| > Same for solar if pea counting, but solar is really endless until the end of the solar system Imagine you wrap the Earth inside a sphere of perfectly efficient solar panels, that would be energetically troublesome! Every bit of solar panel we lay removes a bit of that overall energy flux; the question is then how much can we afford without detrimental impact. Essentially we dampen tides with these devices. Windmills are slowing the wind. How much can we afford before it has an actual detrimental effect? Also, pedantically, "renewable" is a fun word. The question of "renewable" is whether the energy/matter somehow gets back in some way... Of course there's entropy and such. Say you cut wood (CHO) and burn it. If you grow enough wood it'd recapture H2O+CO2 and you have a nice endless loop (plus entropy). That would presumably be renewable. In that sense (again, pedantically): - nuclear (and so the sun) is not renewable: reversing U/Pu/whatever fission is a teeny bit out of our league so someday the supply will dry out. Fusion as we do it (and the sun too, being main sequence) is H->He and we don't exactly know how we could reverse that so someday the supply will dry out. - fossil fuel is renewable... on a geological timescale, which is not really practical; we can't exactly grow big enough forests and bury them for millions of years to get fuel back. So someday the supply of humans surviving will dry out. - tides/wind is not renewable: we get mechanical energy but don't return it to the original place (or maybe extremely indirectly in the form of heat) So it's all named backwards! Or really there's no renewable... Essentially it all pans out because the Earth is not a closed system, there's loss in every transformation but it's balanced by the energy influx from our nearby star. So I guess the "renewable" thing is not really, it's more like "capturing energy from an astoundingly immense and complex system in a way that doesn't throw it in a runaway catastrophe one way or another before the sun exits its main sequence". |
> - nuclear
Nuclear isn't renewable, but there's a huge amount of it and it doens't have the same problems.

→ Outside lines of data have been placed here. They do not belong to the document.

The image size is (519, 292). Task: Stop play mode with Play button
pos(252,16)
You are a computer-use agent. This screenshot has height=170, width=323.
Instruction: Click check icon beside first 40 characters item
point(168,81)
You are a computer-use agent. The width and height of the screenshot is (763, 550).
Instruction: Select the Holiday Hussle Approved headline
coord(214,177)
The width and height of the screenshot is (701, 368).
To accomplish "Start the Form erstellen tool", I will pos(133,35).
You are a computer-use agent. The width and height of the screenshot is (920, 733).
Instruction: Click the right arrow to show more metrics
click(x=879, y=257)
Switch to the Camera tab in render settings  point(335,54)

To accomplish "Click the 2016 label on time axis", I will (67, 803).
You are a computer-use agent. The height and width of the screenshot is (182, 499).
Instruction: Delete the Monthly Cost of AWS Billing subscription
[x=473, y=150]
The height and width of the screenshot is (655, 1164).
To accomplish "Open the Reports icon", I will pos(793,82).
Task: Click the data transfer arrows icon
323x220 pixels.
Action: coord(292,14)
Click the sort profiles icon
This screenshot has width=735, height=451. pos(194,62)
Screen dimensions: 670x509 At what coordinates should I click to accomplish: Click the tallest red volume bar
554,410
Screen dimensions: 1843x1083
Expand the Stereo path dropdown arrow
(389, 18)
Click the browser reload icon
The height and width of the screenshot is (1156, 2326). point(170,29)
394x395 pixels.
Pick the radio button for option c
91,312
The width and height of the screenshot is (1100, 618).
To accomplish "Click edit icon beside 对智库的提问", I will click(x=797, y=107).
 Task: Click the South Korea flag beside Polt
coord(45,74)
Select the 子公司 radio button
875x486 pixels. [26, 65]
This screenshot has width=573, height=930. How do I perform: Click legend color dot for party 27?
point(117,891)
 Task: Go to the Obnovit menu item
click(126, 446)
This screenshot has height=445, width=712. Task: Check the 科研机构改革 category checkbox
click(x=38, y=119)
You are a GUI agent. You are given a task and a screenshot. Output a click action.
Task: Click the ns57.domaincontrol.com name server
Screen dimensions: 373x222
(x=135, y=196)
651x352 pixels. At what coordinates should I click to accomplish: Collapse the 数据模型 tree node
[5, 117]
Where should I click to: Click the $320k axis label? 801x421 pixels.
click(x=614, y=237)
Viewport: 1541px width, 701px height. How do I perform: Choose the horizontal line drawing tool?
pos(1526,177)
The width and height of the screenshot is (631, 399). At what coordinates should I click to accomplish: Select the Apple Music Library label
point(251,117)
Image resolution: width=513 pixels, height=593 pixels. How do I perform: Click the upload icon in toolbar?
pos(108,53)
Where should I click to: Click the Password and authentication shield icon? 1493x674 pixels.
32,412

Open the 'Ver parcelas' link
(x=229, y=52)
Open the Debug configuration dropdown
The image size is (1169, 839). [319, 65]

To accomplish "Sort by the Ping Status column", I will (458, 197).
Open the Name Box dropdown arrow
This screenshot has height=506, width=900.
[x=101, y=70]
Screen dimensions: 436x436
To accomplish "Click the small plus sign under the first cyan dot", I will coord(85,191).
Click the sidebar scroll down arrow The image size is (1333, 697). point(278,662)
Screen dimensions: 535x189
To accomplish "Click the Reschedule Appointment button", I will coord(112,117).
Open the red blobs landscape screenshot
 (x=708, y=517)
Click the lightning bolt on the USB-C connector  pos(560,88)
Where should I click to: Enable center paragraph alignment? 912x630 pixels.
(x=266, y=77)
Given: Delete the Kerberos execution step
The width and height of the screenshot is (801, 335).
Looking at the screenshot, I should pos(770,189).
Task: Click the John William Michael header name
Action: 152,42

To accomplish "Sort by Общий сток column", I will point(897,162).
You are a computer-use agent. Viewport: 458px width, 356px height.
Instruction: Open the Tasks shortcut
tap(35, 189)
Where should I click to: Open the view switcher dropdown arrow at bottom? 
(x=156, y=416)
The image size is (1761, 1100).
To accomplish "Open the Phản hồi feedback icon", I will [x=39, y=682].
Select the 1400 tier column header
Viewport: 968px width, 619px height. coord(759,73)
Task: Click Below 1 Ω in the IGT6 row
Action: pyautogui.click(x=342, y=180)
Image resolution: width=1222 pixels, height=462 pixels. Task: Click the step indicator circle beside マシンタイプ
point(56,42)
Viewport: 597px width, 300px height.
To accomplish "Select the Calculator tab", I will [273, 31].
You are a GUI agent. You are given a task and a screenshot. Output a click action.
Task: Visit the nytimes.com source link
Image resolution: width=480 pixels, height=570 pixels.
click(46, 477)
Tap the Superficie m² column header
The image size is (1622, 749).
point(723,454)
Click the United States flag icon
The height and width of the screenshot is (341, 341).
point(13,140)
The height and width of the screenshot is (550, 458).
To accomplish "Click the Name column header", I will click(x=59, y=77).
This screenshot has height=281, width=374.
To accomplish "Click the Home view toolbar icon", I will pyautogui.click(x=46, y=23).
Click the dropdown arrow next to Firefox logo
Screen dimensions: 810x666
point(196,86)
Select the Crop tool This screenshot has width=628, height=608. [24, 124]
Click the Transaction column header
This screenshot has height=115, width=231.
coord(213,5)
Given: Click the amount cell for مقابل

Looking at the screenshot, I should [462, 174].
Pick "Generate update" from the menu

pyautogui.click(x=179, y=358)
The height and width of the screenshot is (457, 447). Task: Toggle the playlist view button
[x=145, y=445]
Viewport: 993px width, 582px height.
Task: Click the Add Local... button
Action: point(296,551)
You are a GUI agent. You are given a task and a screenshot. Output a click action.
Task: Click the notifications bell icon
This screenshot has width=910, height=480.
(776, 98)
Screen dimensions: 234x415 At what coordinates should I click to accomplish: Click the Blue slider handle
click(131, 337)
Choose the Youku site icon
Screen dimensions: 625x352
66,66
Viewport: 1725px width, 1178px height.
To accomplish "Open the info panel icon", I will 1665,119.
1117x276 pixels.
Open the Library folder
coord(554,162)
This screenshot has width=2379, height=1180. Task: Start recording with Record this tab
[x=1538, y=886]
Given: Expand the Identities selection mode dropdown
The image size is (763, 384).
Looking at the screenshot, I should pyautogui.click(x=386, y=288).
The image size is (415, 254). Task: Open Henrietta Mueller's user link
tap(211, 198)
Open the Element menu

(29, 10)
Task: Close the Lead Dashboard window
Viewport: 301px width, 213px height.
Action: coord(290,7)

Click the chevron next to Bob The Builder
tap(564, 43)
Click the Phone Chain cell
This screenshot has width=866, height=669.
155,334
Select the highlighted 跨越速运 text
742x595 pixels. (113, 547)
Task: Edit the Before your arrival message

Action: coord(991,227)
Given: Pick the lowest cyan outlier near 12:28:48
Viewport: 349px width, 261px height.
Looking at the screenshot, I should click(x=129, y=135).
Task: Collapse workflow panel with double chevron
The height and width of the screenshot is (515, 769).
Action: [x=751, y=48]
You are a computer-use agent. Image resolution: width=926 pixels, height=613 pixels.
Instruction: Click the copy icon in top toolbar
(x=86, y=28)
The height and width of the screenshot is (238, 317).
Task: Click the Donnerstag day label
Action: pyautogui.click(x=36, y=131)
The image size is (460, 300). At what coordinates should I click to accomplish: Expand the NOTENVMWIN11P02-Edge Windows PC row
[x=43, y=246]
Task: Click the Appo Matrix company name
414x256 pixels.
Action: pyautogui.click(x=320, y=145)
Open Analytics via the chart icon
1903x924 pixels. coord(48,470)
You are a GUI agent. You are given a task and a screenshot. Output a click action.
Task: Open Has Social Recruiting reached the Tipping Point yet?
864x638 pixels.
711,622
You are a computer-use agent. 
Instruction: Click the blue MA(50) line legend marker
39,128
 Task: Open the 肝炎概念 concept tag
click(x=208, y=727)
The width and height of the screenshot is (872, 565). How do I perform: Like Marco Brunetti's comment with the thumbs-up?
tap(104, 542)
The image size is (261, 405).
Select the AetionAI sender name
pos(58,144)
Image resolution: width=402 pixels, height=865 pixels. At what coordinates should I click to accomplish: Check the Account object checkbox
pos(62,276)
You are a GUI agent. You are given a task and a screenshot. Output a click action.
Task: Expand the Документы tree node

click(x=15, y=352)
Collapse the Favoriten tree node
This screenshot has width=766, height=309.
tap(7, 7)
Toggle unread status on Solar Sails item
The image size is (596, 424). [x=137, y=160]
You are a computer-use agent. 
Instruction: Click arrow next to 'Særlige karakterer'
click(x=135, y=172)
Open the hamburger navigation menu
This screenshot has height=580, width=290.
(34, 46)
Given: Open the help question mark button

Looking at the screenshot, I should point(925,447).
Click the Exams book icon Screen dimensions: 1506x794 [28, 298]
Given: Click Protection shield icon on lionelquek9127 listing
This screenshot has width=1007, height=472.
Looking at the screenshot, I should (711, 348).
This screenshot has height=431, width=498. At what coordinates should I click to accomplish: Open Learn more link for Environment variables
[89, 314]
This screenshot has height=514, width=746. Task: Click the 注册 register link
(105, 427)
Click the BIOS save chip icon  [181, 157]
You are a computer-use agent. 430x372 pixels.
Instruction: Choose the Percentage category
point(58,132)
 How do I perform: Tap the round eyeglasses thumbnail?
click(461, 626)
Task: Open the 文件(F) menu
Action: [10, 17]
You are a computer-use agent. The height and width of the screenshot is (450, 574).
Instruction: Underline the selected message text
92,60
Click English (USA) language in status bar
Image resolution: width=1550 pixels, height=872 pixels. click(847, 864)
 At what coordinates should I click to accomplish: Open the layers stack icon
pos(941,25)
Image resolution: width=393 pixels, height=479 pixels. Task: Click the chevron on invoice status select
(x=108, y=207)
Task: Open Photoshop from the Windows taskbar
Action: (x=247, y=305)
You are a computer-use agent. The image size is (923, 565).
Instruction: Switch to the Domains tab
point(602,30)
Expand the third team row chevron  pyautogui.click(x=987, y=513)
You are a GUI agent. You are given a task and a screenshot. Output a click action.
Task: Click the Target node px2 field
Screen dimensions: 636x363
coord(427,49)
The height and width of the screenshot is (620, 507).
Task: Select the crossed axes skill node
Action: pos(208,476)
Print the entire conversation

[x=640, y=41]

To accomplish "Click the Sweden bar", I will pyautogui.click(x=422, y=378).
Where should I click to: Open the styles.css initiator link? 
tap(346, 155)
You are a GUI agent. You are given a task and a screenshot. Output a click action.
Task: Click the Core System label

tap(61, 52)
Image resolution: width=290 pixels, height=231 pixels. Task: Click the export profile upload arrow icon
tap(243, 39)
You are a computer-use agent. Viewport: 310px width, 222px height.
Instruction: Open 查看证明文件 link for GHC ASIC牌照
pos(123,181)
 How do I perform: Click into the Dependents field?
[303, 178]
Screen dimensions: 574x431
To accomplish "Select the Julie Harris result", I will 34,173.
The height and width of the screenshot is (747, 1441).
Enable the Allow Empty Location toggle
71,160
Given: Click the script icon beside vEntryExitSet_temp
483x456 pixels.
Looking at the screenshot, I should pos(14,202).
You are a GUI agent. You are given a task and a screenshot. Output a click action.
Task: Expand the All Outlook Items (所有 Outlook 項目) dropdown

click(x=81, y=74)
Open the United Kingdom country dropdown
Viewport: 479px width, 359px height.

> (and so the sun) is not renewable:
The energy we get from it is. It's not a fixed resource that we're depleting. When we burn all the coal, it's gone. Tomorrow there will be more sunlight. We're not cutting chunks off of the sun to get energy for solar.
> - fossil fuel is renewable... on a geological timescale,
Only some of them, and only if we change the definition of renewable. Coal is there because there weren't fungi that could break down lignin at the time.
> Imagine you wrap the Earth inside a sphere of perfectly efficient solar panels, that would be energetically troublesome! Every bit of solar panel we lay removes a bit of that overall energy flux; the question is then how much can we afford without detrimental impact.
We could probably benefit significantly with reducing the energy flux right now.